You’d be living under a rock or simply lying if you said you’ve never used Uber Eats or Deliveroo to summon a shameful dinner when deciding not to cook at home.

In fact, according to Roy Morgan, you’re more likely to be guilty of this if you’re in the millenial age bracket.

Millennials are taking the cake at the most frequent food delivery users, making up for 16.1 per cent of customers for the likes of Uber Eats in 2018.

As well, Statista estimates the food delivery market worldwide holds nearly a billion frequent users — forecasting a $134.5 billion industry by 2023.

The usual suspects of using meal delivery services — aggregated from March 2018
image sourced from Roy Morgan

It’s not all sunshine and daisies though. It seems that every week yet another local restaurant in your city is making a stand against the goliath business shaking up the industry.

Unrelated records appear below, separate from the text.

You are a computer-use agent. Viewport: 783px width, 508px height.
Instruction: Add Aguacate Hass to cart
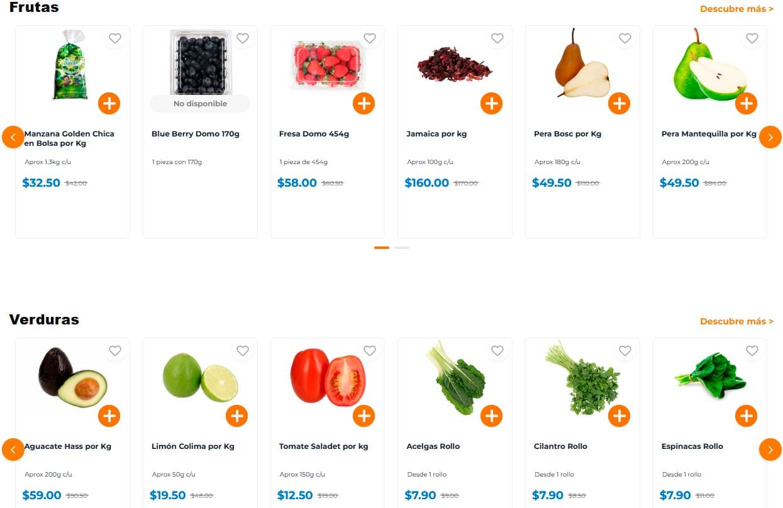pyautogui.click(x=109, y=416)
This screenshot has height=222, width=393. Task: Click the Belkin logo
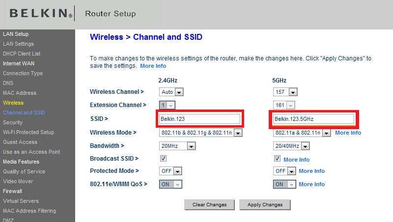(41, 13)
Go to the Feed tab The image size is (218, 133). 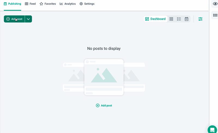tap(30, 4)
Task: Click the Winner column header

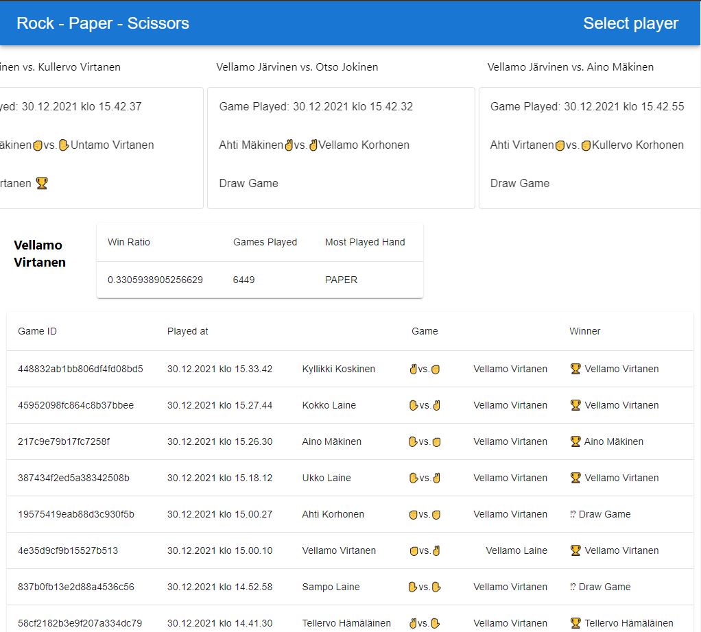Action: [584, 331]
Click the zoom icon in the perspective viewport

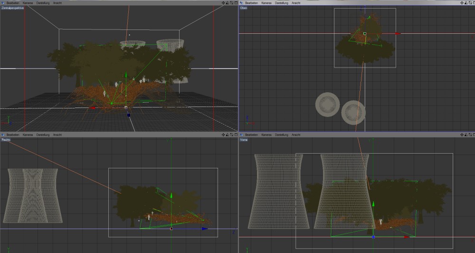click(227, 3)
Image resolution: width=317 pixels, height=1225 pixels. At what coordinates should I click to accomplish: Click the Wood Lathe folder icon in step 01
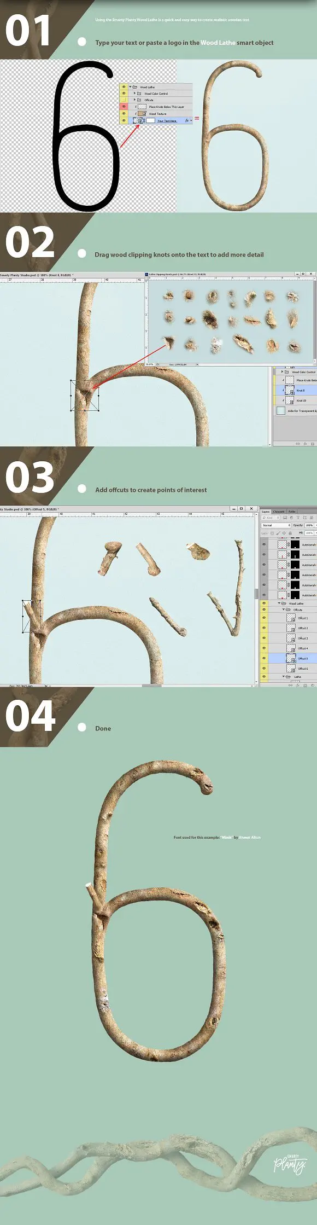134,87
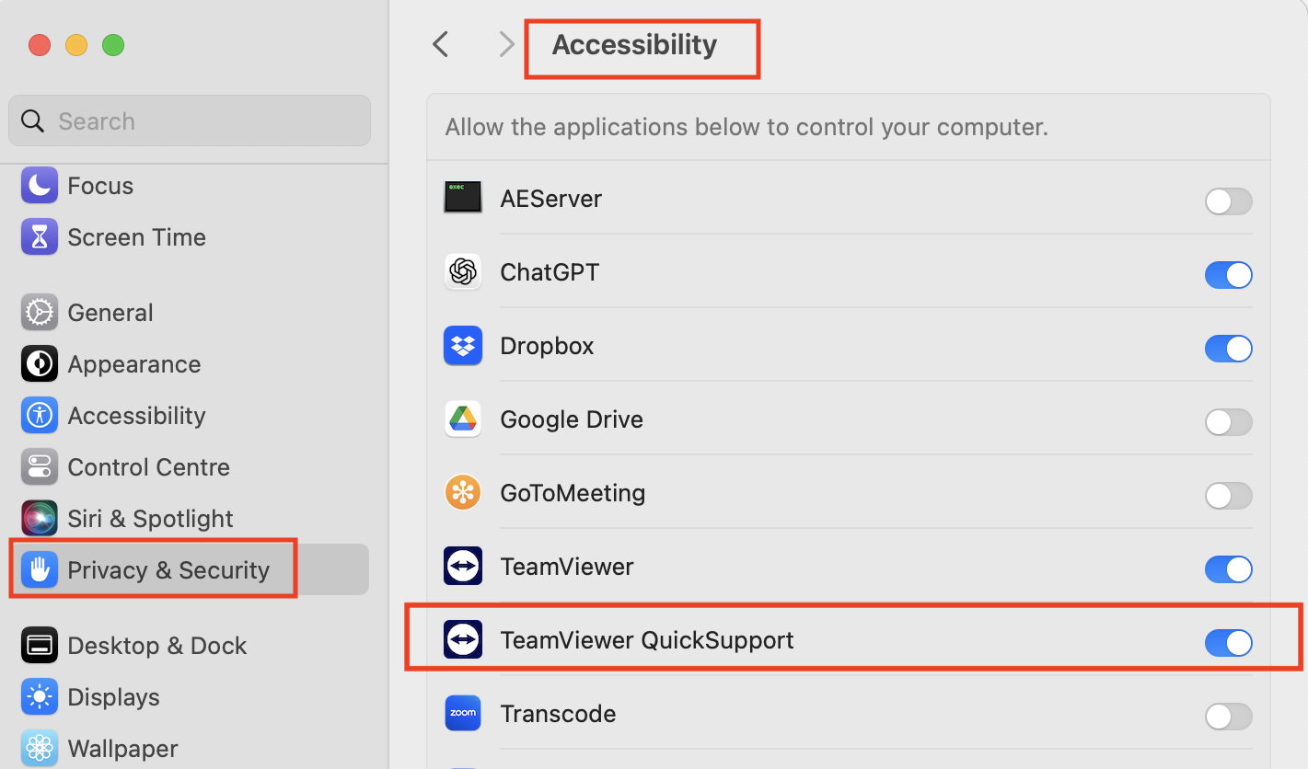The image size is (1308, 769).
Task: Go forward with the right chevron
Action: 506,44
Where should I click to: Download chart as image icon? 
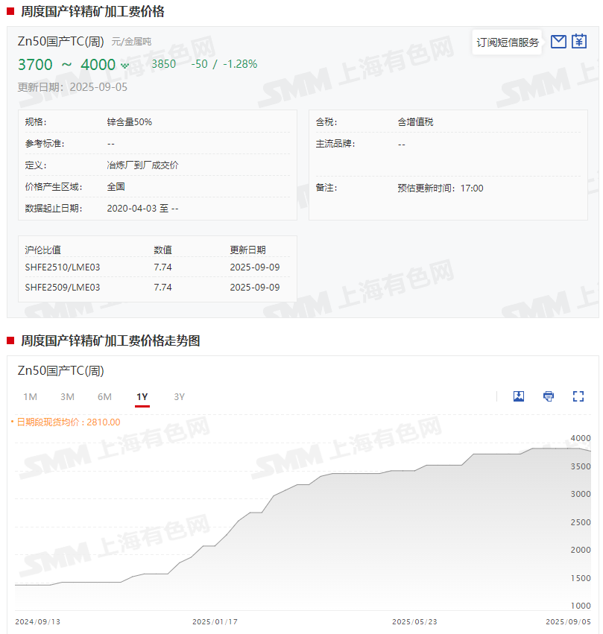click(519, 396)
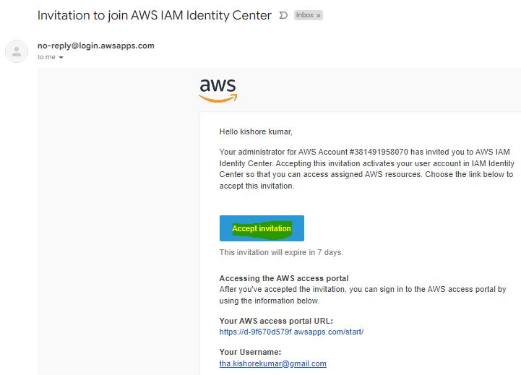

This is because Uber Eats not only charges hundreds of dollars in initial fees, the corporation also charges roughly 35 per cent commission from the restaurant per delivery.

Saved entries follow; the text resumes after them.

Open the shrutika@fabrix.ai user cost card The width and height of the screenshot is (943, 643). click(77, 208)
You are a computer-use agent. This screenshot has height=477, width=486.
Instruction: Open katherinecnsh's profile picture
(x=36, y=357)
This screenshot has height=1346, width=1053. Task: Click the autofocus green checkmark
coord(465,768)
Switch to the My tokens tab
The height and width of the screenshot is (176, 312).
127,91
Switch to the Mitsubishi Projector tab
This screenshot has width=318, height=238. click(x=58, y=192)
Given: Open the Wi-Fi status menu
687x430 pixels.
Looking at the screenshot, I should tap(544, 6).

The culture of dining in is changing too, and hungry Australians are finding it easier and easier to have dinner delivered to their front door.

You’ve also probably noticed it first hand at your local favourite eatery, seeing less and less dine-in couples and more delivery drivers waiting at the counter.

While Uber as a whole is already traded in the stock market over in America, ASX listed logistics company Dragontail is dipping its toes further into the delivery service pond by partnering with Yello.

You’ve most likely never even heard of Yello. Though if you’re a business owner, particularly in Melbourne or Sydney, you’re probably a little familiar with the company.

Yello provides delivery fleet options across all kinds of industries, not just food, servicing the likes of Woolworths, breweries and florists.

This isn’t out of the blue either. Late last month Dragontail forged an alliance with DoorDash — yet another food delivery aggregator that already operates in America.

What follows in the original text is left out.